WHAT YOU SHOULD DO.
Could you set down exactly the lines of the data below, starting at the one that holds "Viewport: 623px width, 570px" and ending at the one that holds "The height and", both included, and only those?

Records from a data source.
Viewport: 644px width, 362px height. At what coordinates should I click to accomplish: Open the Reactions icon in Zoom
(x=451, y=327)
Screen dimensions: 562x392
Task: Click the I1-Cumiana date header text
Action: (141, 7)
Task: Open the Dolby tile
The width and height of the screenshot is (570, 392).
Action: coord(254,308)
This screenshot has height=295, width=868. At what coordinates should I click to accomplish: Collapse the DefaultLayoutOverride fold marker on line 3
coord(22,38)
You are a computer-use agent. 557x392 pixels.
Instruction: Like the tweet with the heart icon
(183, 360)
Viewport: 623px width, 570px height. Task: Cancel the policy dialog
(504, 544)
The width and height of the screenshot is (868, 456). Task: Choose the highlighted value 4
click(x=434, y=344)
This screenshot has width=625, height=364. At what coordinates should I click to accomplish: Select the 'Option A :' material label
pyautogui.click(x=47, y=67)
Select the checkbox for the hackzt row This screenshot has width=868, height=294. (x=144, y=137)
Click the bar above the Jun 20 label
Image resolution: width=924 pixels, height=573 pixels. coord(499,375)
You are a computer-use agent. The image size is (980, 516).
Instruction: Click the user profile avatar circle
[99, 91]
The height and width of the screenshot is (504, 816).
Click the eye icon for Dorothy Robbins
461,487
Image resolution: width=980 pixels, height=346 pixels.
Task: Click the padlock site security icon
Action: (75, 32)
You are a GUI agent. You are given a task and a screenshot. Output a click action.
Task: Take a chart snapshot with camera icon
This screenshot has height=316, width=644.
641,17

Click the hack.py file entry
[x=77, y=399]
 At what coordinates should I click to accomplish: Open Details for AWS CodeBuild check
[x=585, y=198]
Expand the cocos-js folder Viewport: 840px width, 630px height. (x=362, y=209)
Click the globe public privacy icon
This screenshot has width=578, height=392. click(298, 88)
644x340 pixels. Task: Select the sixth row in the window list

ANSWER TO THIS EXERCISE.
Viewport: 623px width, 570px height. Task: Cancel the policy dialog
(504, 544)
The width and height of the screenshot is (868, 456). Task: Choose the highlighted value 4
click(x=434, y=344)
This screenshot has width=625, height=364. At what coordinates should I click to accomplish: Select the 'Option A :' material label
pyautogui.click(x=47, y=67)
Select the checkbox for the hackzt row This screenshot has width=868, height=294. (x=144, y=137)
Click the bar above the Jun 20 label
Image resolution: width=924 pixels, height=573 pixels. coord(499,375)
You are a computer-use agent. The image size is (980, 516).
Instruction: Click the user profile avatar circle
[99, 91]
The height and width of the screenshot is (504, 816).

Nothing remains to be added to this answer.